## [EXCERPTED DATA]

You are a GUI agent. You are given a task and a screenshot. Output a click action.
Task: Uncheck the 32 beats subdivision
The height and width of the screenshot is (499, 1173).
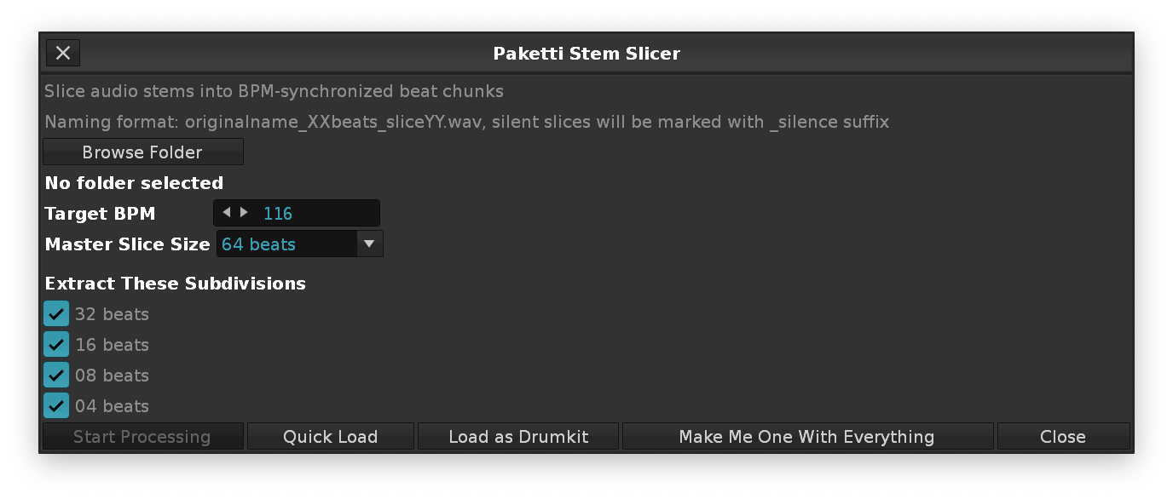(56, 314)
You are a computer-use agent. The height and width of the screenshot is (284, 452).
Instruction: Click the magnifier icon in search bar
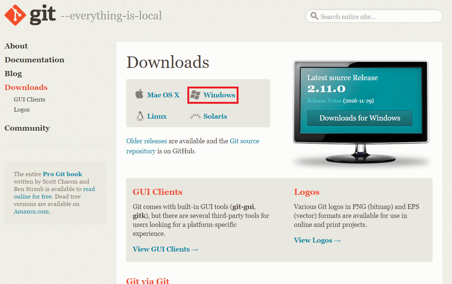click(x=314, y=16)
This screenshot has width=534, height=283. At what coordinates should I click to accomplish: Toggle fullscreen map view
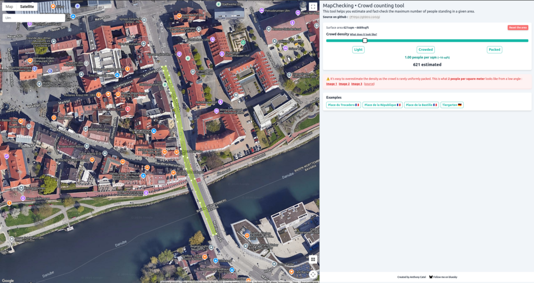(x=312, y=7)
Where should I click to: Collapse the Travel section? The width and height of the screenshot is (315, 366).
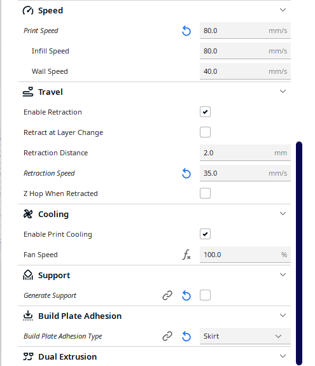(283, 92)

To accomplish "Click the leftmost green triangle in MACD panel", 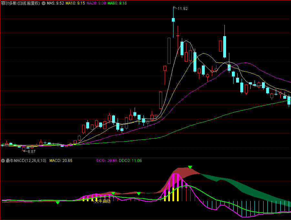I will [x=57, y=203].
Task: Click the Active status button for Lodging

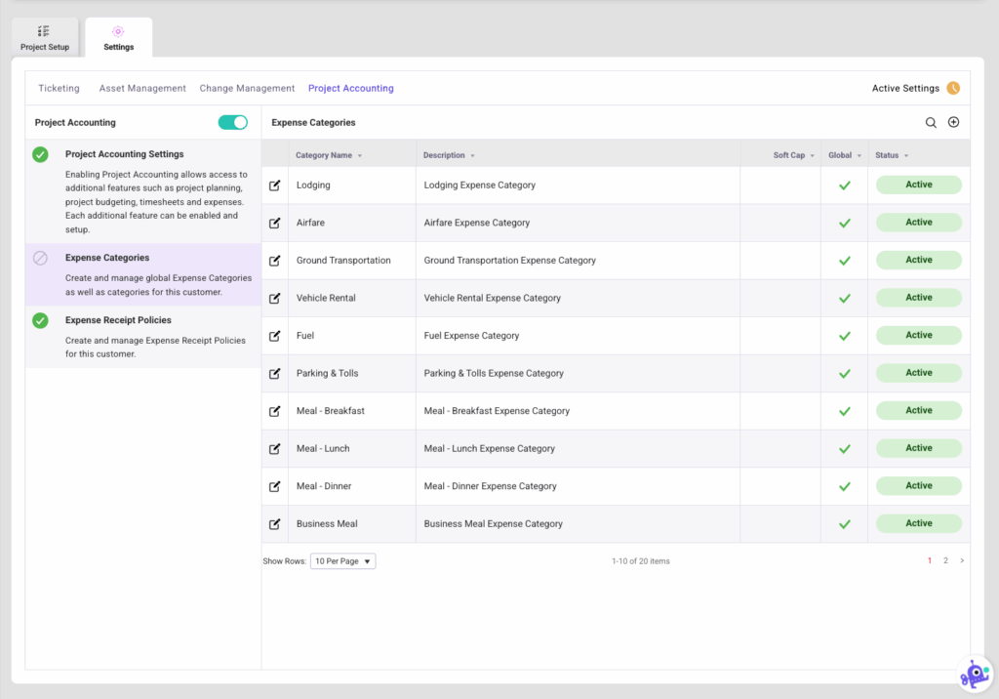Action: [918, 185]
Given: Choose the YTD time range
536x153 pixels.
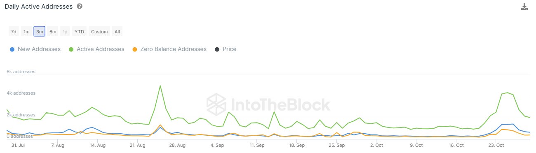Looking at the screenshot, I should 79,32.
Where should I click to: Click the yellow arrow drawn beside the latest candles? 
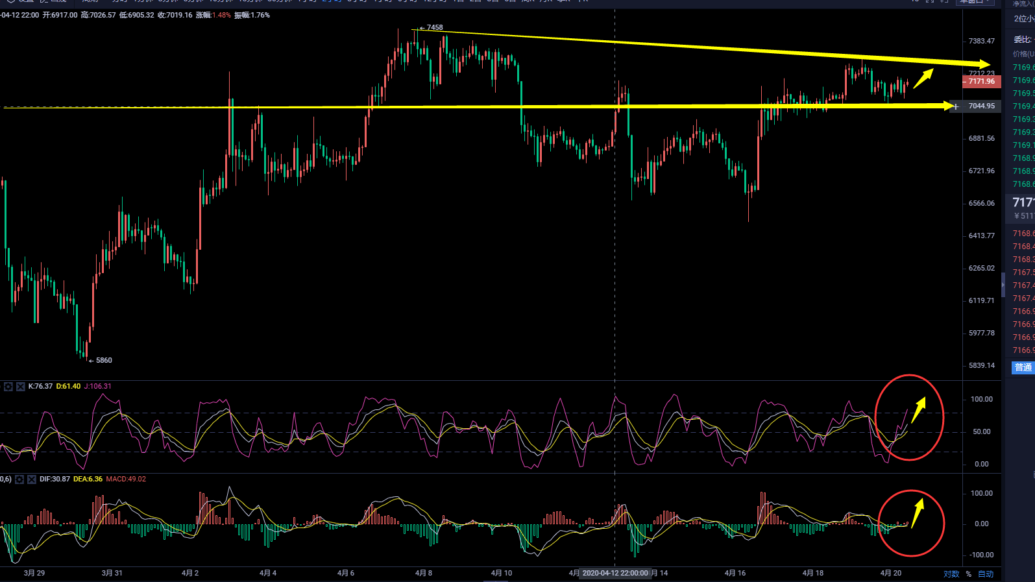point(923,78)
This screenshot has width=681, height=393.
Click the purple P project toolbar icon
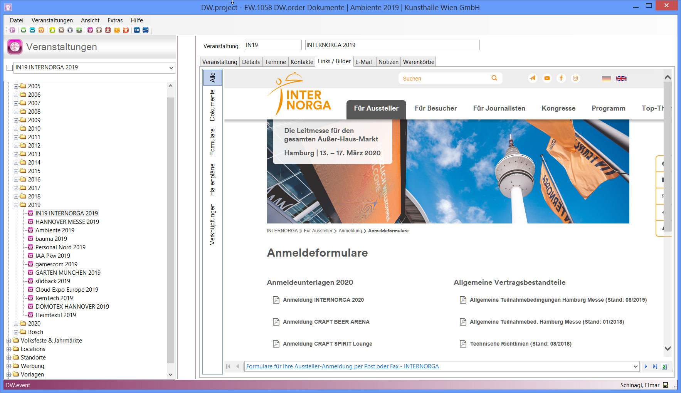[x=12, y=30]

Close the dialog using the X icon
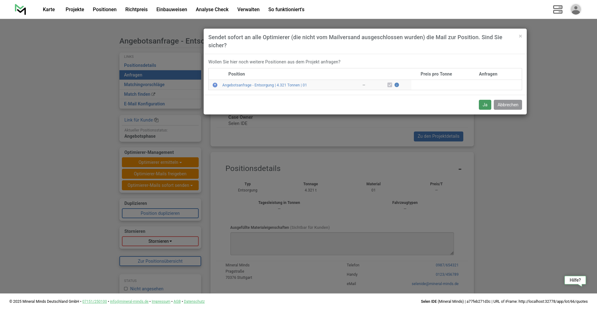(520, 36)
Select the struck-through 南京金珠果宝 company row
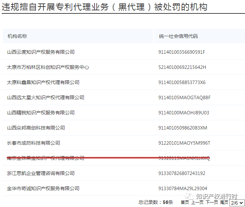The width and height of the screenshot is (245, 207). [x=46, y=158]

## [ASSIGNED TASK]
Drop the pictures, then transcribe the lines from the one containing "Click the purple P project toolbar icon" to the end of the data above, exactly and nothing more.

## [RESULT OF THIS TASK]
Click the purple P project toolbar icon
[x=12, y=30]

Close the dialog using the X icon
(520, 36)
Select the struck-through 南京金珠果宝 company row
The width and height of the screenshot is (245, 207). [x=46, y=158]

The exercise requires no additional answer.